Submitted to: International Biotechnology Congress
Publication Type: Abstract Only
Publication Acceptance Date: 3/1/2002
Publication Date: 6/23/2002
Citation: Moon, H., Callahan, A.M. 2002. Developmental regulation of peach ACC oxidase-GUS fusions in transgenic tomato fruits. International Biotechnology Congress. 10th International Association of Plant & Tissue Culture Biotechnology Congress Proceedings; P-1077, pg S2.

Interpretive Summary:

Technical Abstract: Fruit ripening involves changes in the expression of a large number of genes including the well-characterized 1-Aminocyclopropane-1-caboxylic acid oxidase which catalyzes the conversion of 1-aminocyclopropane-1-caboxylate to ethylene. We isolated a genomic DNA sequence encoding ACC oxidase from peach that has three introns and 2.9 kb of 5' flanking region to the start codon. Previous work with the related cDNA had shown that the accumulatio of the mRNA occurred during the softening stage of fruit ripening and that phenomenon was associated with increases in the amount of ethylene synthesized by fruit. To investigate the regulation and tissue specificity of the peach ACC oxidase gene expression, chimeric fusions betwen 403, 610, 901, 1319, 2141 and 2913 bp, of 5' flanking region of the PpACOI sequence sequence and the B-glucuronidase coding sequence were constructed and used used to transform tomato. Tomato plants transformed with pB1121 and pB1101 1were positive and negative controls, respectively. Histochemical GUS analysis of the transgenic tomato fruits indicated that the 403 bp of the 5' UTR is sufficient to confer significant GUS activity. The 2913 bp of PpACOI upstream sequence directed GUS expression in the early green stage of fruit development, and increased GUS activity as fruit matured, reaching maximum at 'pink' or 'light red' stage. There was little or no GUS staining in leaves or stems.
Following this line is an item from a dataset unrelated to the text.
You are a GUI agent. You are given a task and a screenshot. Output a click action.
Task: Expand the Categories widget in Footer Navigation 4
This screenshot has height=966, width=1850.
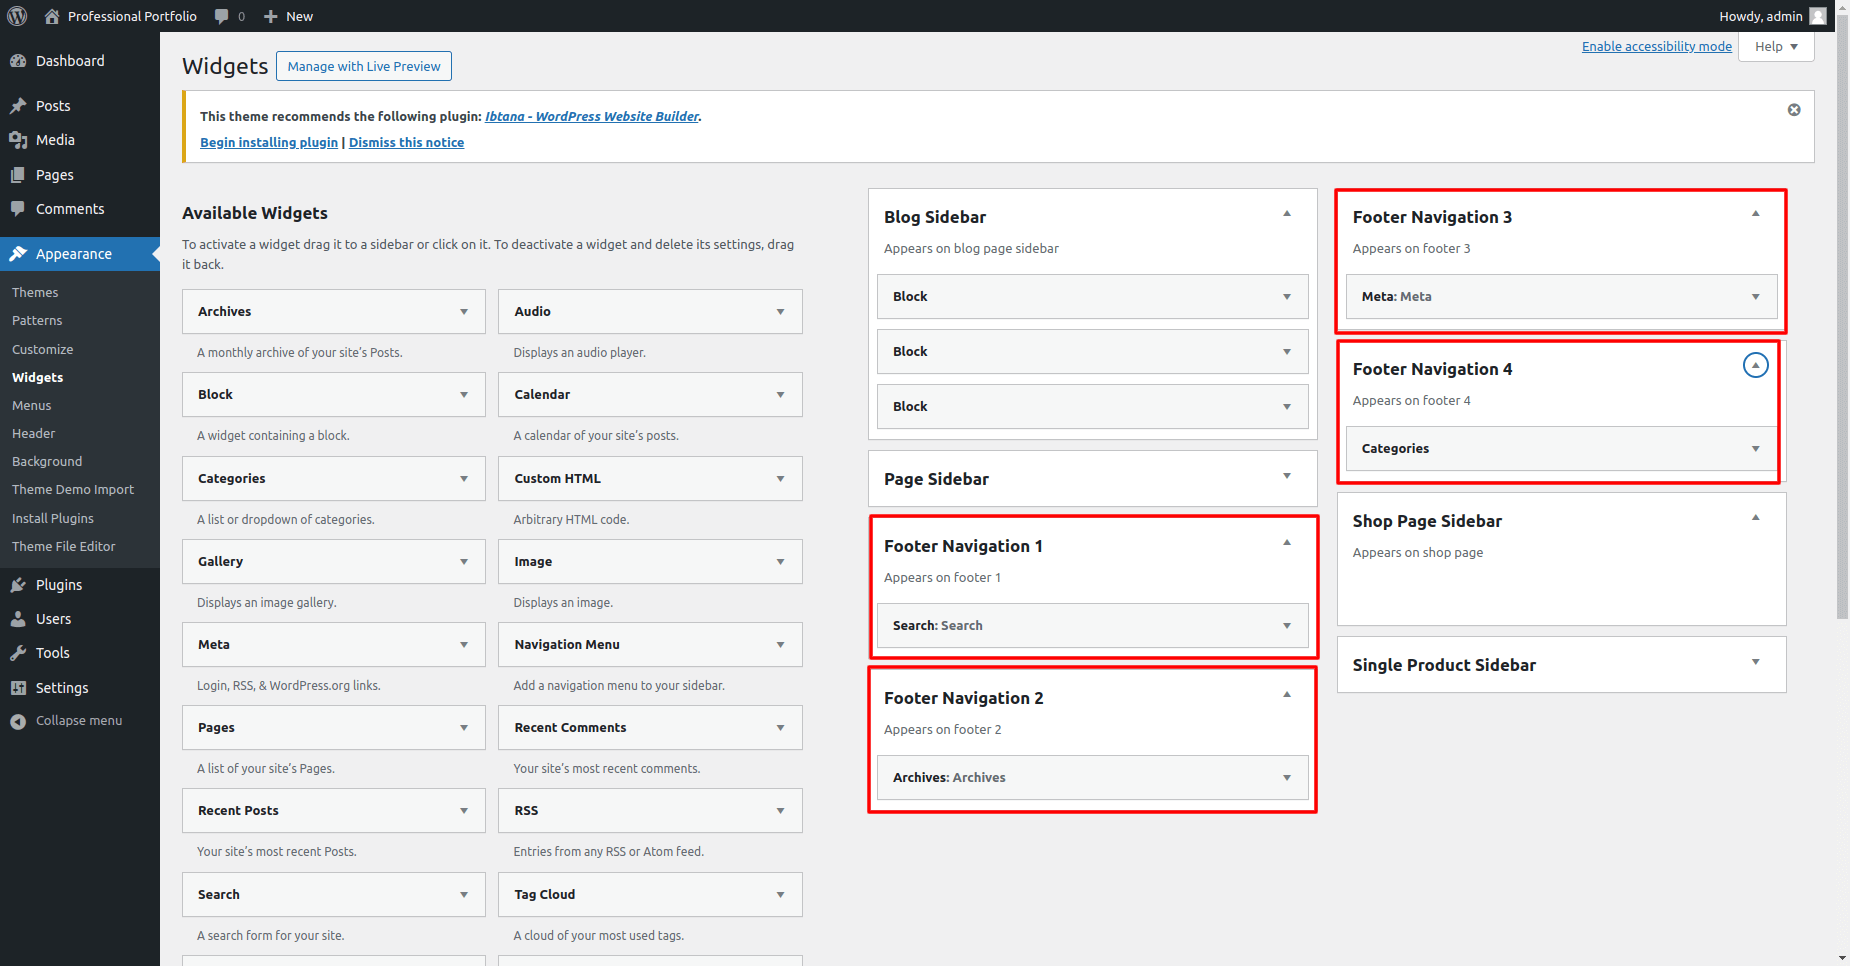[1755, 449]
The 2141 bp promoter drove GUS expression from the early green stage as the 2913 bp promoter did but the GUS activity decreased at late stages of fruit development indicating a regulatory region between -2913 and -2141. There appear to be at least one positive and one negative regulatory regions between -2913 bp and -403 bp of PpACOI that influence GUS expression at different fruit development stages.